## Exercise aim
Go through the listing and count the lines with "agent" in them; write only the number.

=== Section Start ===

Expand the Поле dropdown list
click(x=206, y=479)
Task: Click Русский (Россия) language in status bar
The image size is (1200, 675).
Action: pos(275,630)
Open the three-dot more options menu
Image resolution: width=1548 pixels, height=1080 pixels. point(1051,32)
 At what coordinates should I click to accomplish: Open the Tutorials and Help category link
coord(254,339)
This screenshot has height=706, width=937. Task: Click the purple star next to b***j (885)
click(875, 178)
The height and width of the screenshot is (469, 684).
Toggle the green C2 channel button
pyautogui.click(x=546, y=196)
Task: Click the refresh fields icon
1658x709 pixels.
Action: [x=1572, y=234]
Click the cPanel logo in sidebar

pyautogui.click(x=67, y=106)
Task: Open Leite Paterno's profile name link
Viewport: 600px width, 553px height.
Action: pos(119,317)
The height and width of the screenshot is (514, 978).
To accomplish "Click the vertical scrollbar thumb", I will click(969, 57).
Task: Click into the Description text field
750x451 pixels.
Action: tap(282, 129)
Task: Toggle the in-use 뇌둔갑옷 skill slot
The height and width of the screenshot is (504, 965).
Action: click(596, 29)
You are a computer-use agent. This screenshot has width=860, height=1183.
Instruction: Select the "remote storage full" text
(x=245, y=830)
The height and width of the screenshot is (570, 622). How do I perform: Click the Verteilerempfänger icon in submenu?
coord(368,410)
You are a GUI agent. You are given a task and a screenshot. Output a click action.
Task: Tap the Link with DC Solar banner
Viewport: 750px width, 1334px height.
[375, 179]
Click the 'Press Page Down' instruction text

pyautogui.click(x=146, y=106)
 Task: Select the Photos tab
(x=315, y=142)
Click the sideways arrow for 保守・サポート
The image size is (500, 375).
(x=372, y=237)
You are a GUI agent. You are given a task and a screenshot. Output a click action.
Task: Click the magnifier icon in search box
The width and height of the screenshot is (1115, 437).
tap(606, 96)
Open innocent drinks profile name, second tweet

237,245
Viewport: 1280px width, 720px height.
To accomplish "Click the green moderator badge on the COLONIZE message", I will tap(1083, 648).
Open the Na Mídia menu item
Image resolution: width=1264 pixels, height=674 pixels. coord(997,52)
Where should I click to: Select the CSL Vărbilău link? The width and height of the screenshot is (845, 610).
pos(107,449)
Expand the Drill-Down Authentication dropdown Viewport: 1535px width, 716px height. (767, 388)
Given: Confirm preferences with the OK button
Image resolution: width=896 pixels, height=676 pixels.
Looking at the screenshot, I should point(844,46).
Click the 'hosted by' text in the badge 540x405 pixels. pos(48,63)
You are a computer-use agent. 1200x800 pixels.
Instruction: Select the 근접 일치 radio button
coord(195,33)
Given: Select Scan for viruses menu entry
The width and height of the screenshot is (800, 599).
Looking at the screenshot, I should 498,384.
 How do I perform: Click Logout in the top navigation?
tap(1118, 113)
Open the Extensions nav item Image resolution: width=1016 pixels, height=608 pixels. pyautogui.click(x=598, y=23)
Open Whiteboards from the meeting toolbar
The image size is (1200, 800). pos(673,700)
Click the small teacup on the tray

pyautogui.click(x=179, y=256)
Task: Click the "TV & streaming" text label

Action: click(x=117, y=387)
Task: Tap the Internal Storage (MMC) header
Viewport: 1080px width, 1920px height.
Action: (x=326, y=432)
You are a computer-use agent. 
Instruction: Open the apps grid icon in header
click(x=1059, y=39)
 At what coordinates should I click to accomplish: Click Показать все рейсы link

=== Section End ===

## Problem solution
5